(ABOUT THIS TASK):
Nothing is to be altered; the data must be repeated exactly.

++++ AVAILABLE RECORDS

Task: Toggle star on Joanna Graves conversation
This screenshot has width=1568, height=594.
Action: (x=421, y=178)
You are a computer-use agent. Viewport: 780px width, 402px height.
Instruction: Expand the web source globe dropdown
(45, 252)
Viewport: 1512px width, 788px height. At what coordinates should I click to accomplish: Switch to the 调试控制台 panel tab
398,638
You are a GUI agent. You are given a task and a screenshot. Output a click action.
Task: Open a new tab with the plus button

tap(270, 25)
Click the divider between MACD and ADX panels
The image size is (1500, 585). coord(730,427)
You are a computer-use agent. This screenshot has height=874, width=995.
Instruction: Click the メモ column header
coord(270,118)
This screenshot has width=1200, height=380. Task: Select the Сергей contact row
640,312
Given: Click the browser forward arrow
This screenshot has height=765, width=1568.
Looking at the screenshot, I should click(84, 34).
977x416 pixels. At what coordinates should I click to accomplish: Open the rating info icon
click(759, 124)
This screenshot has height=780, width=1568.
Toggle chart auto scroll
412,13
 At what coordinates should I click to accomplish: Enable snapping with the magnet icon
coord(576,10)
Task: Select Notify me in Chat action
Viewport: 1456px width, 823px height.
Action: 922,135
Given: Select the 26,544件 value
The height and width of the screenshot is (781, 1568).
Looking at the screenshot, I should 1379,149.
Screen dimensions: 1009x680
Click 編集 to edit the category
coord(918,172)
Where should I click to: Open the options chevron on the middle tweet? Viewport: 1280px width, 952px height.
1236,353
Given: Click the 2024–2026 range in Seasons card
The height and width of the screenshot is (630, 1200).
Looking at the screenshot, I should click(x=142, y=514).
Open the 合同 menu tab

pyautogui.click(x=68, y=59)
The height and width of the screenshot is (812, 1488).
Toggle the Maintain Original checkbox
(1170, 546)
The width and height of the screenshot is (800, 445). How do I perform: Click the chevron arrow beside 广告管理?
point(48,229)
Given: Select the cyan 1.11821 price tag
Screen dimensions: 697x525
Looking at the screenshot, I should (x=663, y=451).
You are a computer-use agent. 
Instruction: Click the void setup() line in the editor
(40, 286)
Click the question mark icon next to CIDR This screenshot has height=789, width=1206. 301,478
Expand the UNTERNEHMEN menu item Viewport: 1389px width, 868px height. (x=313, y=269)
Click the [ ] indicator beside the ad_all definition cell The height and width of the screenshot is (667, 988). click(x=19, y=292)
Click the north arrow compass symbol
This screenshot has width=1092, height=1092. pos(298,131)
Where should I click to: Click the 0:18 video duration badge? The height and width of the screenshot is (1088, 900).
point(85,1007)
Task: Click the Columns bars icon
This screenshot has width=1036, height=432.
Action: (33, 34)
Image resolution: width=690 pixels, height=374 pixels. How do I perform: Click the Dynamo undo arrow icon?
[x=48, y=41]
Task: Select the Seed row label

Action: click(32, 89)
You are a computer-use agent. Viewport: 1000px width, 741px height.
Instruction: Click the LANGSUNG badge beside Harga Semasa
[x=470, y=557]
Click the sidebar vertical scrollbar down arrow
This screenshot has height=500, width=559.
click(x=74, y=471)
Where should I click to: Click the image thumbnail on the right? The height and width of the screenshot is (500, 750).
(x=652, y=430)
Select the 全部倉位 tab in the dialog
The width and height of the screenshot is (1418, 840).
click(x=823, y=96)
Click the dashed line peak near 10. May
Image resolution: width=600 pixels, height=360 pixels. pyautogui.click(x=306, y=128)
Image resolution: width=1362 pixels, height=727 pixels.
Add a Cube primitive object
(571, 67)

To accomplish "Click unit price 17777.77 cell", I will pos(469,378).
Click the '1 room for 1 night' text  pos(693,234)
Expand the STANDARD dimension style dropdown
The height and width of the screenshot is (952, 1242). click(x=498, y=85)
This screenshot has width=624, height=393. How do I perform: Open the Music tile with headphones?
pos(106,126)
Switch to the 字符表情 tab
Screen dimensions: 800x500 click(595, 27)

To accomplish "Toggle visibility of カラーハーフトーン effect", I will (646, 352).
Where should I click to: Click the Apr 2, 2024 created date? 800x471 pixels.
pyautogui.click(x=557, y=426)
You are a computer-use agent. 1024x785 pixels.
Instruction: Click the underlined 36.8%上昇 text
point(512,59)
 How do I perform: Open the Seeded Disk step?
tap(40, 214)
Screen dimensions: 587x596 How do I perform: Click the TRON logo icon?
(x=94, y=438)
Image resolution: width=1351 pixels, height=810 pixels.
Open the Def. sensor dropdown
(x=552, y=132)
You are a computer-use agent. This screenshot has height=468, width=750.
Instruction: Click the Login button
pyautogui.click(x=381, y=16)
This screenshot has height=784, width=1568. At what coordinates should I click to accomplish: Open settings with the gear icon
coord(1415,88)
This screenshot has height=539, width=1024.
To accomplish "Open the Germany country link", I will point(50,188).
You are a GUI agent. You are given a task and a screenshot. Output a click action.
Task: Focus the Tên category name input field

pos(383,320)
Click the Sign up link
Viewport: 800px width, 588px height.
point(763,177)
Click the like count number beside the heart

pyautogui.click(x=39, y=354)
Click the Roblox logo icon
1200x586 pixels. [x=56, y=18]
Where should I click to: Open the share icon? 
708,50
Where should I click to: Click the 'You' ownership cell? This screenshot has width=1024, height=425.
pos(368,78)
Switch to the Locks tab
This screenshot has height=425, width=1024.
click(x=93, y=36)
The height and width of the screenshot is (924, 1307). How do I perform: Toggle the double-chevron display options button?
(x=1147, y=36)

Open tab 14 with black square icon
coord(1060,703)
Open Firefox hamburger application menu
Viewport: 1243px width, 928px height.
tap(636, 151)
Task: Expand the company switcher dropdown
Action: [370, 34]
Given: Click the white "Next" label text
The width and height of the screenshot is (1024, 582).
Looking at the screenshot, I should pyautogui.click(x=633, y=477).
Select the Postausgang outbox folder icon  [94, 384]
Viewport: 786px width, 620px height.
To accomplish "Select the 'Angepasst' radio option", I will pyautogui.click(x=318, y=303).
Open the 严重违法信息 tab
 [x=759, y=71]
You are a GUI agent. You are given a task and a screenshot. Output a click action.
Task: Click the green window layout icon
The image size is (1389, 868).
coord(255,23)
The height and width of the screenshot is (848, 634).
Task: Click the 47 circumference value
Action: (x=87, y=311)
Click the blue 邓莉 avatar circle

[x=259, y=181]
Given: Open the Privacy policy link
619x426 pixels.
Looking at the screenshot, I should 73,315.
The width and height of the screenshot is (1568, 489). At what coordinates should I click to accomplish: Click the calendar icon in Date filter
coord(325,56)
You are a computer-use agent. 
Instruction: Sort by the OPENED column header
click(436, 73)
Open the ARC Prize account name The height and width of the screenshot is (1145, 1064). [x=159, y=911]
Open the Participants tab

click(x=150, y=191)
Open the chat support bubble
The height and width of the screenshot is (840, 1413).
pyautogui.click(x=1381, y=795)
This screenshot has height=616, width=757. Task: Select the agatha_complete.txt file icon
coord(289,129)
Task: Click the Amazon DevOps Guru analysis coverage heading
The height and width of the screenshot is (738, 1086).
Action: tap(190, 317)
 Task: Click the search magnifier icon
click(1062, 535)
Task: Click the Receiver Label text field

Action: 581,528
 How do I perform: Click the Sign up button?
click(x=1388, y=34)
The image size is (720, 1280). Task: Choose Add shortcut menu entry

++++++++

(EXPECTED ANSWER):
Task: Toggle star on Joanna Graves conversation
This screenshot has width=1568, height=594.
Action: (x=421, y=178)
You are a computer-use agent. Viewport: 780px width, 402px height.
Instruction: Expand the web source globe dropdown
(45, 252)
Viewport: 1512px width, 788px height. At what coordinates should I click to accomplish: Switch to the 调试控制台 panel tab
398,638
You are a GUI agent. You are given a task and a screenshot. Output a click action.
Task: Open a new tab with the plus button

tap(270, 25)
Click the divider between MACD and ADX panels
The image size is (1500, 585). coord(730,427)
You are a computer-use agent. This screenshot has height=874, width=995.
Instruction: Click the メモ column header
coord(270,118)
This screenshot has width=1200, height=380. Task: Select the Сергей contact row
640,312
Given: Click the browser forward arrow
This screenshot has height=765, width=1568.
Looking at the screenshot, I should click(84, 34).
977x416 pixels. At what coordinates should I click to accomplish: Open the rating info icon
click(759, 124)
This screenshot has height=780, width=1568.
Toggle chart auto scroll
412,13
 At what coordinates should I click to accomplish: Enable snapping with the magnet icon
coord(576,10)
Task: Select Notify me in Chat action
Viewport: 1456px width, 823px height.
Action: 922,135
Given: Select the 26,544件 value
The height and width of the screenshot is (781, 1568).
Looking at the screenshot, I should 1379,149.
Screen dimensions: 1009x680
Click 編集 to edit the category
coord(918,172)
Where should I click to: Open the options chevron on the middle tweet? Viewport: 1280px width, 952px height.
1236,353
Given: Click the 2024–2026 range in Seasons card
The height and width of the screenshot is (630, 1200).
Looking at the screenshot, I should click(x=142, y=514).
Open the 合同 menu tab

pyautogui.click(x=68, y=59)
The height and width of the screenshot is (812, 1488).
Toggle the Maintain Original checkbox
(1170, 546)
The width and height of the screenshot is (800, 445). How do I perform: Click the chevron arrow beside 广告管理?
point(48,229)
Given: Select the cyan 1.11821 price tag
Screen dimensions: 697x525
Looking at the screenshot, I should (x=663, y=451).
You are a computer-use agent. 
Instruction: Click the void setup() line in the editor
(40, 286)
Click the question mark icon next to CIDR This screenshot has height=789, width=1206. 301,478
Expand the UNTERNEHMEN menu item Viewport: 1389px width, 868px height. (x=313, y=269)
Click the [ ] indicator beside the ad_all definition cell The height and width of the screenshot is (667, 988). click(x=19, y=292)
Click the north arrow compass symbol
This screenshot has width=1092, height=1092. pos(298,131)
Where should I click to: Click the 0:18 video duration badge? The height and width of the screenshot is (1088, 900).
point(85,1007)
Task: Click the Columns bars icon
This screenshot has width=1036, height=432.
Action: (33, 34)
Image resolution: width=690 pixels, height=374 pixels. How do I perform: Click the Dynamo undo arrow icon?
[x=48, y=41]
Task: Select the Seed row label

Action: click(32, 89)
You are a computer-use agent. Viewport: 1000px width, 741px height.
Instruction: Click the LANGSUNG badge beside Harga Semasa
[x=470, y=557]
Click the sidebar vertical scrollbar down arrow
This screenshot has height=500, width=559.
click(x=74, y=471)
Where should I click to: Click the image thumbnail on the right? The height and width of the screenshot is (500, 750).
(x=652, y=430)
Select the 全部倉位 tab in the dialog
The width and height of the screenshot is (1418, 840).
click(x=823, y=96)
Click the dashed line peak near 10. May
Image resolution: width=600 pixels, height=360 pixels. pyautogui.click(x=306, y=128)
Image resolution: width=1362 pixels, height=727 pixels.
Add a Cube primitive object
(571, 67)

To accomplish "Click unit price 17777.77 cell", I will pos(469,378).
Click the '1 room for 1 night' text  pos(693,234)
Expand the STANDARD dimension style dropdown
The height and width of the screenshot is (952, 1242). click(x=498, y=85)
This screenshot has width=624, height=393. How do I perform: Open the Music tile with headphones?
pos(106,126)
Switch to the 字符表情 tab
Screen dimensions: 800x500 click(595, 27)

To accomplish "Toggle visibility of カラーハーフトーン effect", I will (646, 352).
Where should I click to: Click the Apr 2, 2024 created date? 800x471 pixels.
pyautogui.click(x=557, y=426)
You are a computer-use agent. 1024x785 pixels.
Instruction: Click the underlined 36.8%上昇 text
point(512,59)
 How do I perform: Open the Seeded Disk step?
tap(40, 214)
Screen dimensions: 587x596 How do I perform: Click the TRON logo icon?
(x=94, y=438)
Image resolution: width=1351 pixels, height=810 pixels.
Open the Def. sensor dropdown
(x=552, y=132)
You are a computer-use agent. This screenshot has height=468, width=750.
Instruction: Click the Login button
pyautogui.click(x=381, y=16)
This screenshot has height=784, width=1568. At what coordinates should I click to accomplish: Open settings with the gear icon
coord(1415,88)
This screenshot has height=539, width=1024.
To accomplish "Open the Germany country link", I will point(50,188).
You are a GUI agent. You are given a task and a screenshot. Output a click action.
Task: Focus the Tên category name input field

pos(383,320)
Click the Sign up link
Viewport: 800px width, 588px height.
point(763,177)
Click the like count number beside the heart

pyautogui.click(x=39, y=354)
Click the Roblox logo icon
1200x586 pixels. [x=56, y=18]
Where should I click to: Open the share icon? 
708,50
Where should I click to: Click the 'You' ownership cell? This screenshot has width=1024, height=425.
pos(368,78)
Switch to the Locks tab
This screenshot has height=425, width=1024.
click(x=93, y=36)
The height and width of the screenshot is (924, 1307). How do I perform: Toggle the double-chevron display options button?
(x=1147, y=36)

Open tab 14 with black square icon
coord(1060,703)
Open Firefox hamburger application menu
Viewport: 1243px width, 928px height.
tap(636, 151)
Task: Expand the company switcher dropdown
Action: [370, 34]
Given: Click the white "Next" label text
The width and height of the screenshot is (1024, 582).
Looking at the screenshot, I should pyautogui.click(x=633, y=477).
Select the Postausgang outbox folder icon  [94, 384]
Viewport: 786px width, 620px height.
To accomplish "Select the 'Angepasst' radio option", I will pyautogui.click(x=318, y=303).
Open the 严重违法信息 tab
 [x=759, y=71]
You are a GUI agent. You are given a task and a screenshot. Output a click action.
Task: Click the green window layout icon
The image size is (1389, 868).
coord(255,23)
The height and width of the screenshot is (848, 634).
Task: Click the 47 circumference value
Action: (x=87, y=311)
Click the blue 邓莉 avatar circle

[x=259, y=181]
Given: Open the Privacy policy link
619x426 pixels.
Looking at the screenshot, I should 73,315.
The width and height of the screenshot is (1568, 489). At what coordinates should I click to accomplish: Click the calendar icon in Date filter
coord(325,56)
You are a computer-use agent. 
Instruction: Sort by the OPENED column header
click(436, 73)
Open the ARC Prize account name The height and width of the screenshot is (1145, 1064). [x=159, y=911]
Open the Participants tab

click(x=150, y=191)
Open the chat support bubble
The height and width of the screenshot is (840, 1413).
pyautogui.click(x=1381, y=795)
This screenshot has height=616, width=757. Task: Select the agatha_complete.txt file icon
coord(289,129)
Task: Click the Amazon DevOps Guru analysis coverage heading
The height and width of the screenshot is (738, 1086).
Action: tap(190, 317)
 Task: Click the search magnifier icon
click(1062, 535)
Task: Click the Receiver Label text field

Action: 581,528
 How do I perform: Click the Sign up button?
click(x=1388, y=34)
The image size is (720, 1280). Task: Choose Add shortcut menu entry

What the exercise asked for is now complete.